Artist's Energy and Innovative Production Highlight a Generous Evening of Music
He was literally running through the crowd of 15,483. OK, he tried to run, but the path to the tiny stage at the back of the arena was clogged with fans grabbing at his tight plaid short-sleeved western shirt.
"Who's got the best seats now?" he asked as he finally faced the fans in the $20 seats at the bowl end of the X. (None of the women on the main floor watching Urban from behind were complaining, either.) It was time to get intimate as he sang "Once in a Lifetime," starting out with just his voice and electric guitar before the drums kicked in from the main stage. Then he switched to an acoustic guitar and a stool, sitting down to play a song "for anybody who's getting married, thinking of getting married, wishing they were getting married or got no intention of getting married." Of course, that song was "Making Memories of Us."
After making that memory for the folks in the cheap seats, the man married to Nicole Kidman scurried back to the main stage with a convoy of security men clearing the path. It was time for Defying Gravity, as Urban did three consecutive selections from his recent No. 1 album. "Standing Right in Front of You" was smothered in dreamy doo-wop harmonies. The melancholy, slow-burn "'Til Summer Comes Around" evoked Tom Petty and Don Henley, tied together with a moody Urban guitar solo. "Sweet Thing" was peppy fun, short and to the point with no extended instrumental fireworks.
But this Gravity mini-set redefined the stage visually. The backdrop had been five vertical panels (with blinding lights in between them) that formed a ginormous HD video screen. For "Summer," the panels were repositioned as sort of a roof over Urban and his band. Then for "Sweet Thing," the panels tilted at an angle so fans could see giant close-ups of the headliner and his three-day beard.
Throughout the 125-minute performance, the giant backdrop featured a variety of images: Urban performing live, each of his band mates live on a separate panel at the same time, video clips (shots of St. Paul landmarks, vintage wedding footage, etc.), photos (including each of the band members as babies, children and long-haired young adults) and special effects (rippling water, psychedelic patterns).

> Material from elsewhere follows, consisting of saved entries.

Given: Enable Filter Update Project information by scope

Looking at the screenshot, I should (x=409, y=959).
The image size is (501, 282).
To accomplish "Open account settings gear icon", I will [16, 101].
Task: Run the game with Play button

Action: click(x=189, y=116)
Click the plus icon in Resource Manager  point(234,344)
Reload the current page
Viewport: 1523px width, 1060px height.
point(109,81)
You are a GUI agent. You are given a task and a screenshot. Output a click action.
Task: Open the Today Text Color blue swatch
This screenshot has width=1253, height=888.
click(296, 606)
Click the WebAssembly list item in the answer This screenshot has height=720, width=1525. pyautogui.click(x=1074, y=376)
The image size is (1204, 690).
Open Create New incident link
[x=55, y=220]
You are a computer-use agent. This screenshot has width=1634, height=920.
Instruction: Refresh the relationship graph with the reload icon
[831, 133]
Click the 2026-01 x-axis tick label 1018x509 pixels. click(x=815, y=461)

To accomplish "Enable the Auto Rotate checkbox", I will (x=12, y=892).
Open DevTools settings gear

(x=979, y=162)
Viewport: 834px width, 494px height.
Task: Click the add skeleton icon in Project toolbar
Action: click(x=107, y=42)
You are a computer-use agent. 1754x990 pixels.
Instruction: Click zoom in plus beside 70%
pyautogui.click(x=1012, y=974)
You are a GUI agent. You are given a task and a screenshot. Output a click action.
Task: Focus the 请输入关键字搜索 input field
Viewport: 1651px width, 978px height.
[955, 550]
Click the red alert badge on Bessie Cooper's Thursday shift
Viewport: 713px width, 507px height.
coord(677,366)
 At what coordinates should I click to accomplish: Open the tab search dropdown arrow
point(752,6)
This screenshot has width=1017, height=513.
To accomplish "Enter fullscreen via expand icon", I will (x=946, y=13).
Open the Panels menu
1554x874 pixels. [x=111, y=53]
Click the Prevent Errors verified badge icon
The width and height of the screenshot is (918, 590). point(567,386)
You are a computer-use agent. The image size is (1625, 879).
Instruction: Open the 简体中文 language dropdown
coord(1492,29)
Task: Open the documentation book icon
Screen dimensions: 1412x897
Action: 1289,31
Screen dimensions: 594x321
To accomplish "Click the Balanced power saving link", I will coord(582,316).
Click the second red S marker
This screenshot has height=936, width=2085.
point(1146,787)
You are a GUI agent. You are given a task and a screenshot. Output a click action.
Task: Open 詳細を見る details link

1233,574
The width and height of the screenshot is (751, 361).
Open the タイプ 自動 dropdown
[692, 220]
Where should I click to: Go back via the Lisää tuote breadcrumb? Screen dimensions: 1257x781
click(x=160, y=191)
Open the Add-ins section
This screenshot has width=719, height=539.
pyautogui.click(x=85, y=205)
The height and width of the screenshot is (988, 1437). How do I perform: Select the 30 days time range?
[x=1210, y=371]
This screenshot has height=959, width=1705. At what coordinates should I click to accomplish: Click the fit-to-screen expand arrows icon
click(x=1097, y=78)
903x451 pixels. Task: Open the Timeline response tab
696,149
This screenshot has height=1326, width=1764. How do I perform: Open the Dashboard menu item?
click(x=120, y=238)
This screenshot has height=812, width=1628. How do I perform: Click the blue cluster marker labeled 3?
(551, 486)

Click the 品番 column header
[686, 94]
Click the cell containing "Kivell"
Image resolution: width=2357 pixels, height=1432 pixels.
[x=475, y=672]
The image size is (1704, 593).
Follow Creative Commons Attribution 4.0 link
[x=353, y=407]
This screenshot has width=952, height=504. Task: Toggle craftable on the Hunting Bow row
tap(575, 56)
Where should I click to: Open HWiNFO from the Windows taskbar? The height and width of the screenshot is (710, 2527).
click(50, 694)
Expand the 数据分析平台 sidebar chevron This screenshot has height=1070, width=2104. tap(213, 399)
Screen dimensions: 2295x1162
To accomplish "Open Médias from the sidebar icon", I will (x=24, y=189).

The stage was set up with various microphone stands so Urban could sing on a platform on either side, on a runway extended from the stage or, of course, front and center. Oh, he jumped into the audience again during the encore, performing without a platform.
His 20-song set featured six numbers from Defying Gravity and a full array of his hits. Unlike his previous headline tours, the guitar hero didn't sneak in any riffs from classic rock songs or even do any full covers. He did let four of his band members sing a cappella when they were introduced, so fans got a little taste of Willie Dixon, Bill Withers, Diana Ross and Boston.
Throughout the generous evening, the Aussie axe man bolstered his guitar-hero reputation, most notably with his bent blues intro to "You Look Good in My Shirt," his soaring solo at the end of "Raining on Sunday" and a revved-up version of "Stupid Boy." All told, Urban set the bar high for country concerts in 2009, as the judges on American Idol might say. Speaking of which, Urban will perform on Idol next week with finalist Kris Allen.
The Zac Brown Band kicked off Thursday's concert with the bearded frontman singing part of the opening to "Different Kind of Fine" without his microphone working. He quickly recovered, though, and the tight, versatile Georgia group set the table for Urban just fine, especially with the closing hors d'oeuvre "Chicken Fried."
Jon Bream has been covering music for the Minneapolis Star Tribune since 1974.